5.1 Pharmacodynamic properties
Pharmacotherapeutic group: HMG-CoA reductase inhibitor.
ATC Code: C10A A01.

Mechanism of action
After oral ingestion, simvastatin, which is an inactive lactone, is hydrolyzed in the liver to the corresponding active beta-hydroxyacid form which has a potent activity in inhibiting HMG- CoA reductase (3 hydroxy - 3 methylglutaryl CoA reductase). This enzyme catalyses the conversion of HMG-CoA to mevalonate, an early and rate- limiting step in the biosynthesis of cholesterol.
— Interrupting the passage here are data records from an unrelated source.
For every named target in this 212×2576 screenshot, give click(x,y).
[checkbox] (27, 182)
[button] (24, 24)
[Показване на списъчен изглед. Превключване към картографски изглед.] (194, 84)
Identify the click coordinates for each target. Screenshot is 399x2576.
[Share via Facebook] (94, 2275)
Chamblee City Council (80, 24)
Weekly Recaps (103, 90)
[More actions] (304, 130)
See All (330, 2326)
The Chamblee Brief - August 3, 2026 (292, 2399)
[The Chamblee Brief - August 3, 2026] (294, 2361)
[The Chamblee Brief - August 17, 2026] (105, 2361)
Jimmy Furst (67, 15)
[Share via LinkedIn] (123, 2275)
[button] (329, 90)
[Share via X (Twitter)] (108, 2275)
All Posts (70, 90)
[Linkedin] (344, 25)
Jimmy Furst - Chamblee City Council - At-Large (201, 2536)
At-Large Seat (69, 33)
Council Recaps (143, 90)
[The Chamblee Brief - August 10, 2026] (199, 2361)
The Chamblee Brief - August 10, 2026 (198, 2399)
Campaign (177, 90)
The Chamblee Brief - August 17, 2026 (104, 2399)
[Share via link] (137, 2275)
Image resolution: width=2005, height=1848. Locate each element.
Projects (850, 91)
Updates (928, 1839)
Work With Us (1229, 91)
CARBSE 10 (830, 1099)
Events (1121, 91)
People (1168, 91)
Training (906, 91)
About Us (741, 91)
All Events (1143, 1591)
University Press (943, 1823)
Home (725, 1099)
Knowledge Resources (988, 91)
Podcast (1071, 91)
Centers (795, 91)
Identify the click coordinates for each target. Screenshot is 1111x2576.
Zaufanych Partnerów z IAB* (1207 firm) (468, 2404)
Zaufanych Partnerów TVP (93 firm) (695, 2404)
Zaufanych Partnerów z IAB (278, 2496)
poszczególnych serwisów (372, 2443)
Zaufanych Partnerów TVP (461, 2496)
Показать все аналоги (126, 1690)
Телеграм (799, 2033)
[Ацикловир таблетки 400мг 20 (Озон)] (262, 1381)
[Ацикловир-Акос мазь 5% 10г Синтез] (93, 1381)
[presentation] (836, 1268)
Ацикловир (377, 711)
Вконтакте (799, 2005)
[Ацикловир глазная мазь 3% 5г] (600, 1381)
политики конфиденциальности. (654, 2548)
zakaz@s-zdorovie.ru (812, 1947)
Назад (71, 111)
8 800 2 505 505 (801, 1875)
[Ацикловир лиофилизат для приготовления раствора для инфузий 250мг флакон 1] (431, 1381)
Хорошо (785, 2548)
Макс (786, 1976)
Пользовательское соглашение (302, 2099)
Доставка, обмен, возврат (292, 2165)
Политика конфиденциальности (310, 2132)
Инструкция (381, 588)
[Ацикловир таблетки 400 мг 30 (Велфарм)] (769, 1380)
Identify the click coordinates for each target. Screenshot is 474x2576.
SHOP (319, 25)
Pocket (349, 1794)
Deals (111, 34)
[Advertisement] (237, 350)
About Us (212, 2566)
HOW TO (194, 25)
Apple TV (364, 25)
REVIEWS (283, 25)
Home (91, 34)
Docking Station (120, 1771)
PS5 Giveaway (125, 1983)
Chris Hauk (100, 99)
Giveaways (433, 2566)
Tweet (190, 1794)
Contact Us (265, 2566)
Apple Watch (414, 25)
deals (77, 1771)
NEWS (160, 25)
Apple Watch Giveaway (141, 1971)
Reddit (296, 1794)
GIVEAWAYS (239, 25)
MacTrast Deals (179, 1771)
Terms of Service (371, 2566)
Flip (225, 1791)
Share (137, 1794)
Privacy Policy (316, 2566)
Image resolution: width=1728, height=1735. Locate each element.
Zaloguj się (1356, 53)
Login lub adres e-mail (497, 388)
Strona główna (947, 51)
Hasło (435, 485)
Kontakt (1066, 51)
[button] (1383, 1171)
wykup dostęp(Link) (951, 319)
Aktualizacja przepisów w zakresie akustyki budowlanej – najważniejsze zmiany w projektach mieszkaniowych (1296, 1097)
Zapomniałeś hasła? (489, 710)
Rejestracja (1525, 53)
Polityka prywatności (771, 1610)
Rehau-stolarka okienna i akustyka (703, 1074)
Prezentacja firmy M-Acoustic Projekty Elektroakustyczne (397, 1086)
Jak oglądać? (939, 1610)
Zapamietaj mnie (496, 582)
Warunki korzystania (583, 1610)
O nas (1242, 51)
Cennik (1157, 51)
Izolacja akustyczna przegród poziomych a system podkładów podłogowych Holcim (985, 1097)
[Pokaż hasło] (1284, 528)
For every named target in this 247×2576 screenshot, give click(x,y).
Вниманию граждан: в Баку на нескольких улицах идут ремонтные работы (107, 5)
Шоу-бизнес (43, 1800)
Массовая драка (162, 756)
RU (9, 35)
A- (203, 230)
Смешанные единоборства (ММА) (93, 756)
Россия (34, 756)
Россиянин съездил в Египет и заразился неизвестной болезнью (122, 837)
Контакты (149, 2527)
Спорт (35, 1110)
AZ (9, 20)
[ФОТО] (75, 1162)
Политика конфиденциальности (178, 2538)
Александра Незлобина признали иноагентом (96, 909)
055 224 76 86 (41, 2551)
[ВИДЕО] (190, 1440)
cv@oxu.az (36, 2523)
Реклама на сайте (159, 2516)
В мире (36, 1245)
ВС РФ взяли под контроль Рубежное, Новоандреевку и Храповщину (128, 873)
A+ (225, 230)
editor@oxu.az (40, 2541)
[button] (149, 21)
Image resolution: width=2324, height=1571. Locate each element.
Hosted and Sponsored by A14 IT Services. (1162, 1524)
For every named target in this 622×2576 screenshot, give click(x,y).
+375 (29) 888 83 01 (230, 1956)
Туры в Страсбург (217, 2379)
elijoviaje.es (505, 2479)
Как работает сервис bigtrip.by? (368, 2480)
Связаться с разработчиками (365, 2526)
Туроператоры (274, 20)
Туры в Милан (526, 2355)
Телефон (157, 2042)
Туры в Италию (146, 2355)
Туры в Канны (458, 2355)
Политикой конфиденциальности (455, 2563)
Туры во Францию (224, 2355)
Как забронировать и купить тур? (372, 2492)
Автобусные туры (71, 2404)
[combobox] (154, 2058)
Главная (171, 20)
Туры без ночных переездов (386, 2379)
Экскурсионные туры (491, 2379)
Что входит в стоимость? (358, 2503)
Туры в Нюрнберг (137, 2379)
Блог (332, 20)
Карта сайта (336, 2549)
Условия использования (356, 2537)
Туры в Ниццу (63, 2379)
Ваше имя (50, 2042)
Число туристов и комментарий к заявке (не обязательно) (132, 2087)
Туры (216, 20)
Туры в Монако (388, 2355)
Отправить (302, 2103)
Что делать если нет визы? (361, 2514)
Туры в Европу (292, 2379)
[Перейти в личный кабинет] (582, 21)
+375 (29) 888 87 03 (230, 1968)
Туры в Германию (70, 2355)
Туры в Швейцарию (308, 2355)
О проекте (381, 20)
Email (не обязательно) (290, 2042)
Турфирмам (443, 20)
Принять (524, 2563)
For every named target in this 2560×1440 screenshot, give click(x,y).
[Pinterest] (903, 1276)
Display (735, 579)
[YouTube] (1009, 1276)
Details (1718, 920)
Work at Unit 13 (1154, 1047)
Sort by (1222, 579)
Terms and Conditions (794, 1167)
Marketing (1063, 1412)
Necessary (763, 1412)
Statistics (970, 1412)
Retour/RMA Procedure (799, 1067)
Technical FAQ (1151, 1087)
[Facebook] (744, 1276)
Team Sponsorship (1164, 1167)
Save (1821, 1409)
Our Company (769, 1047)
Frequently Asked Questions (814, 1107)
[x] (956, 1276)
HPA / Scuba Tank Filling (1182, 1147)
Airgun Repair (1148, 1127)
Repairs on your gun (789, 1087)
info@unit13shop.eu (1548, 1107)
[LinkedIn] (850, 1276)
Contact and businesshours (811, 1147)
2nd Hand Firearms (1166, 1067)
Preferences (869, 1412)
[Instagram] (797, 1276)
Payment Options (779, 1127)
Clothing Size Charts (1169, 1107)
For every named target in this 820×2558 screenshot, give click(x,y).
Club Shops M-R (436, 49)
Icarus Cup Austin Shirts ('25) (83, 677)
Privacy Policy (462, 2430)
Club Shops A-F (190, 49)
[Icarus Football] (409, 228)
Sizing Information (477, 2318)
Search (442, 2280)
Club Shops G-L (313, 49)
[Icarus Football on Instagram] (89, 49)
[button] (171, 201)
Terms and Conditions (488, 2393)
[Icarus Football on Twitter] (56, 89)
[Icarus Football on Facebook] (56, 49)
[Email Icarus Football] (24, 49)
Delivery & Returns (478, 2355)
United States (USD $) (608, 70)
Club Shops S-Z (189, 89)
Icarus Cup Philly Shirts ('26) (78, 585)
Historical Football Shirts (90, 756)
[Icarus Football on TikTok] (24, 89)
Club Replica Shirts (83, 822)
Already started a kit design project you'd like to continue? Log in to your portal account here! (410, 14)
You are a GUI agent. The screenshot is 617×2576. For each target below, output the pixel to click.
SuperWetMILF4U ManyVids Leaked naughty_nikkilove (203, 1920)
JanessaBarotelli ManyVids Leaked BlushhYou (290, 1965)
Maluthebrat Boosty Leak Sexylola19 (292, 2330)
Simvastatin has been shown to reduce both normal and elevated LDL-C concentrations. LDL is formed from very-low-density protein (VLDL) and is catabolised predominantly by the high affinity LDL receptor. The mechanism of the LDL-lowering effect of simvastatin may involve both reduction of VLDL-cholesterol (VLDL-C) concentration and induction of the LDL receptor, leading to reduced production and increased catabolism of LDL-C. Apolipoprotein B also falls substantially during treatment with simvastatin. In addition, simvastatin moderately increases HDL-C and reduces plasma TG. As a result of these changes the ratios of total-to HDL-C and LDL- to HDL-C are reduced.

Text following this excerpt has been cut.